Performance differences between LINQ To SQL and NHibernate

In my current project one of the actions I’ve taken is to have the project and team move away from Linq To Sql to NHibernate. There was a multitude of issues that was the basis for this move, some of the main reasons are outlined in my post:“Top 10 reasons to think twice about using Linq To Sql in your project” but there was also others, like the inability to tweak Linq To Sql to perform in different scenarios which often lead to stored procedures. NHibernate have a multitude of buttons to push and can tweak almost every aspect of the data access which gives us more options.

This post is not about the lack of optimizing options in LTS, nor the options in NHibernate. It’s just to illustrate a simple truth; NHibernate is more mature and have had time to optimize the core functionality like object creation (materialization).
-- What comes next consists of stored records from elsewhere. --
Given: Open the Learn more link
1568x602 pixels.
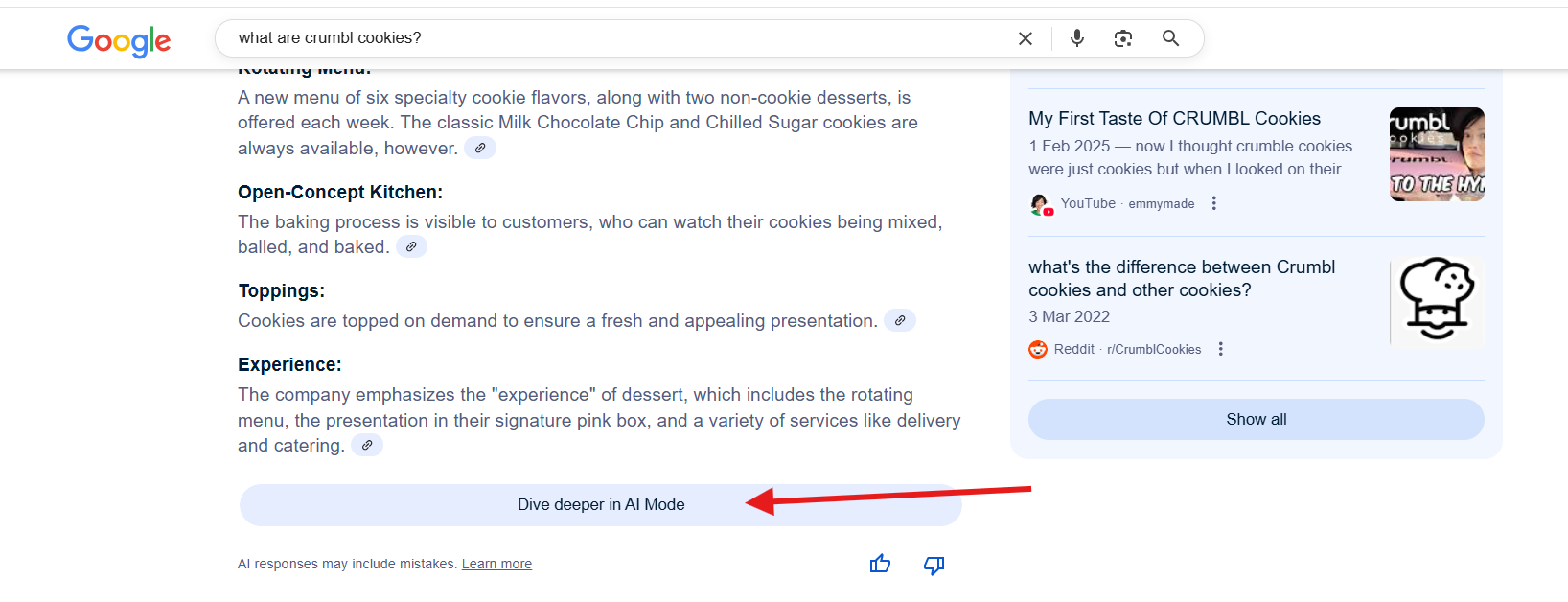Looking at the screenshot, I should click(x=496, y=564).
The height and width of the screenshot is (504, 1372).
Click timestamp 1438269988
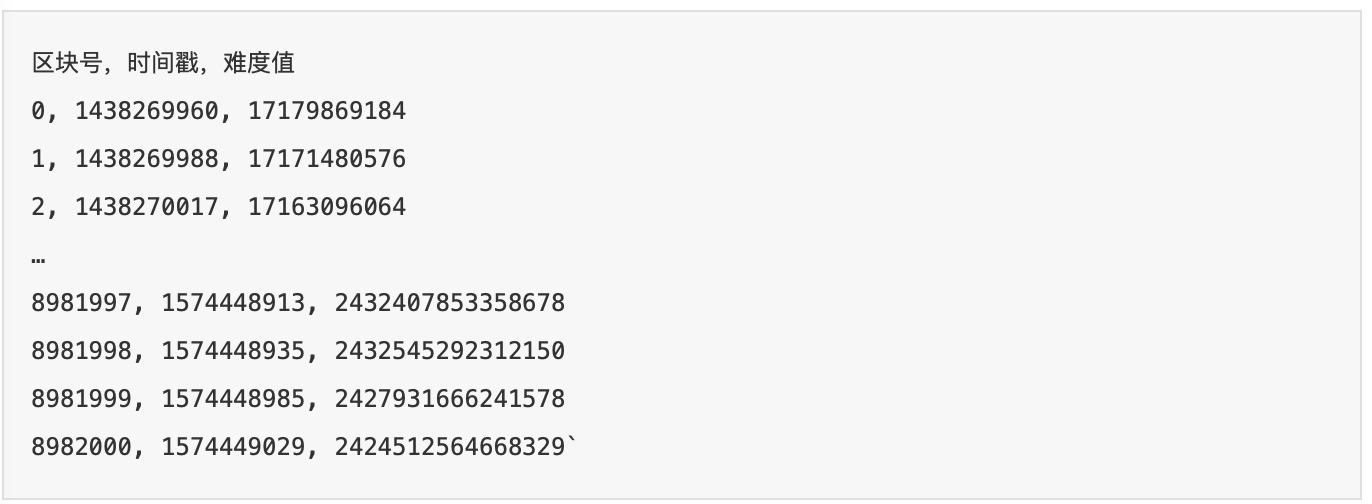(146, 159)
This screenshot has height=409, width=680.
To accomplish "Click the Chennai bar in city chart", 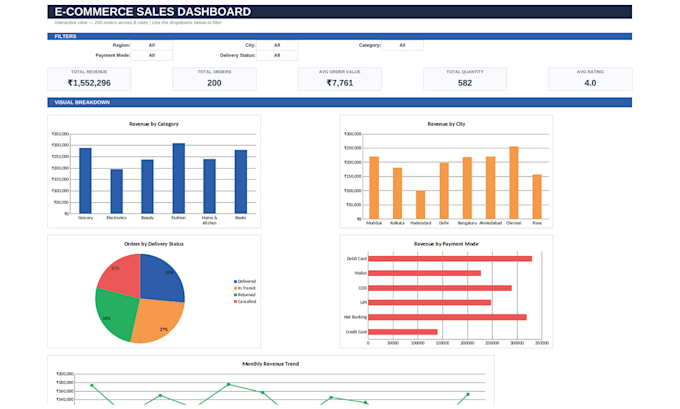I will 513,183.
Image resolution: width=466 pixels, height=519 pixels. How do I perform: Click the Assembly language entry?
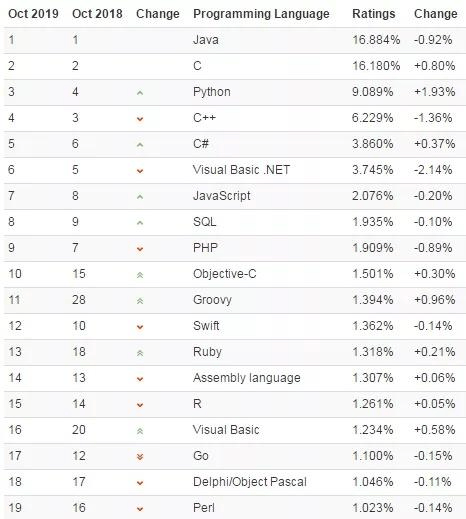coord(247,378)
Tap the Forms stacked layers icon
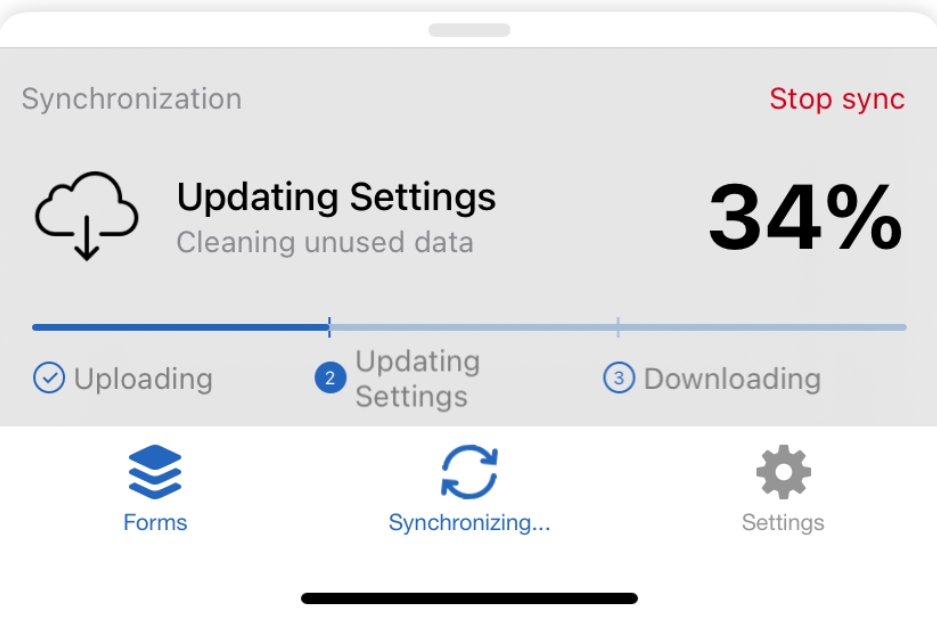937x619 pixels. point(155,472)
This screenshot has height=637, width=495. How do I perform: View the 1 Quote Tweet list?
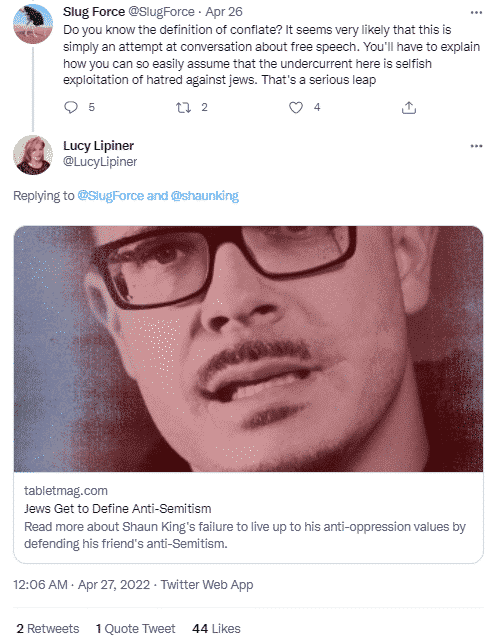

Compare these two images:

 

Linq To Sql Materialization 703ms -  DB access 7 ms

 

NHIbernate materialization 159 – DB access 7 ms

Unfortunately I can’t show the real model that we loaded but it was an aggregate with a couple of lists which where 3 levels deep.

Another thing to note here: Linq To Sql needed a stored procedure to load this (due to the fact that load spans work really really bad in depths deeper then 2 levels, read more here: LINQ To SQL: Support for Eager Loading, Really? ) NHibernate usages a couple of batched select queries that was built using NHibernate Criteria and the Future feature.

Look at the database execution times, both are 7ms. So can we please kill the “stored procedures are faster then ORM generated queries”-debate now? Each of these scenarios is run on the same database with the same indexes and both had a database that where equally warmed up before the runs.